For many champions of the EC method, it’s not even about saving on the cost of disposable diapers. Rather, a growing number of eco-conscious parents are giving it a try as part of their commitment to reducing waste and avoiding unnecessary use of natural resources. This is one of the reasons actress Alicia Silverstone — who wrote the parenting book “The Kind Mama” and who is passionate about a green lifestyle — used the EC method. She started it with her son Bear Blu when he was 6 months old.
“Just like your baby tells you it needs to eat or it’s tired, they tell you when they need to go to the bathroom,” the “Clueless” star told People in 2014. “They give you cues, but we’re ignoring those cues. If you pay attention, they actually have a pause button and will give you enough time to get to a place that makes it comfortable for them to go. It’s amazing.”
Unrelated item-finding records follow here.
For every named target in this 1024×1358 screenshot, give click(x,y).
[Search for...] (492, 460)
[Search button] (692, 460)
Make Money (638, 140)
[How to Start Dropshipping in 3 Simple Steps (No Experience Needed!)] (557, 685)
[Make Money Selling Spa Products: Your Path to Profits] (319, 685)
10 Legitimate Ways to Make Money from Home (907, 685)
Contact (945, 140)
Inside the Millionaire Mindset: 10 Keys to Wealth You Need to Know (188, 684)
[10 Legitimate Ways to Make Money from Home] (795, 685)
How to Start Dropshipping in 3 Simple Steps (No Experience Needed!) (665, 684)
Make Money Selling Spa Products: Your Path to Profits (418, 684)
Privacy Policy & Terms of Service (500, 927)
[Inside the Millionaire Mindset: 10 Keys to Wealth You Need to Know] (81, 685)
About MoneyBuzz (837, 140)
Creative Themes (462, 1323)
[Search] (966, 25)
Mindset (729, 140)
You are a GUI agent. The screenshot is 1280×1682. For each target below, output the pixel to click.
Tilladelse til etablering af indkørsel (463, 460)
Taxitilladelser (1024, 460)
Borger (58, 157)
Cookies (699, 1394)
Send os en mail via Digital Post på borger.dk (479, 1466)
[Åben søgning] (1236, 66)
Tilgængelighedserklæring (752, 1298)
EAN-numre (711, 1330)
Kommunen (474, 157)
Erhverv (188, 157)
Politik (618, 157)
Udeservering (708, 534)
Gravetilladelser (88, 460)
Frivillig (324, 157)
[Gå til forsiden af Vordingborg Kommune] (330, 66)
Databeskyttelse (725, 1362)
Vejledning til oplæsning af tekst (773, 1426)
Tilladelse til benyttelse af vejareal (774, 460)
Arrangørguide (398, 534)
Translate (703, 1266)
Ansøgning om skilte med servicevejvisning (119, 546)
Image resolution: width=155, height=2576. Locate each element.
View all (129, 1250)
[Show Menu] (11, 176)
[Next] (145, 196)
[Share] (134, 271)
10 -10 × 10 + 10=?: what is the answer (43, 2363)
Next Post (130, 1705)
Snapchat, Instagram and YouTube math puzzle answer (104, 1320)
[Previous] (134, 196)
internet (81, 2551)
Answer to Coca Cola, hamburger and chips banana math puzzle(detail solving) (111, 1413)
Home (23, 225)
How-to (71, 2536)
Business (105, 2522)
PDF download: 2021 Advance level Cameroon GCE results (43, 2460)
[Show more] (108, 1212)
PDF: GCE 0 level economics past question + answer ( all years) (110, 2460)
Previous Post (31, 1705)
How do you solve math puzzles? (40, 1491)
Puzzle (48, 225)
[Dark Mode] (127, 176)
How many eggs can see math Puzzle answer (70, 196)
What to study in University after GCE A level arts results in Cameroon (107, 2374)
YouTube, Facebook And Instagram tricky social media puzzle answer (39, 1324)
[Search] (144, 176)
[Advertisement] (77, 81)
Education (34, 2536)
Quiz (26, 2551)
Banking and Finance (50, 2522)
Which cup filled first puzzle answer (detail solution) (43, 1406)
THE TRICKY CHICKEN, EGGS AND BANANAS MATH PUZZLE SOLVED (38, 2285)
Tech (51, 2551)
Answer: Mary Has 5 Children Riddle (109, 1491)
To be clear, life wasn’t completely diaper-free for Olson or Silverstone — their babies wore diapers sometimes, such as at night and during long road trips — but they definitely didn’t go through 3,000 of them in the first year.
What Do The Experts Think?
In a review of literature on the effectiveness of toilet training techniques published in the Canadian Medical Association Journal in 2011, Darcie Kiddoo, MD, a professor in the divisions of pediatric surgery and urology at the University of Alberta, noted that there has not been an adequate amount of scientific research conducted on the EC method.
Instead, most of the literature out there focuses on the child-oriented approaches recommended by the likes of renowned pediatricians T. Berry Brazelton, MD, and Benjamin Spock (better known as Dr. Spock). With these approaches, kids are encouraged to use a potty or toilet only when they are mentally and physically ready to exert bladder and bowel control, and when they show interest in doing so.
Additional research also focuses on the more regimented, parent-focused technique prescribed by Nathan Azrin, Ph.D., and Richard M. Foxx, Ph.D. These doctors developed a method based on repetition, accompanied by lots of praise, as well as verbal disapproval and corrective action when required.
However, Kiddoo concluded that there isn’t enough evidence to recommend one training philosophy over another.
The official line from pediatricians’ groups like the American Academy of Pediatrics (AAP) is that the child-centric approach is preferable, beginning when the child is about 18 months of age and only if they are showing interest in toilet training.
But Olson and other parents who practice EC are proof that things can be done differently. In November 2019, Olson’s 11-month-old daughter used the toilet (with a seat reducer) for the first time, of her own accord.
“She will at least grunt and pretend to go if she doesn’t have to, which is adorable,” Olson wrote on Instagram.
When it comes to toilet training — like all aspects of parenting — you should do what feels right (and safe) for you and your child. If you think that means holding your little one over a potty from birth, Olson’s website is a good place to start.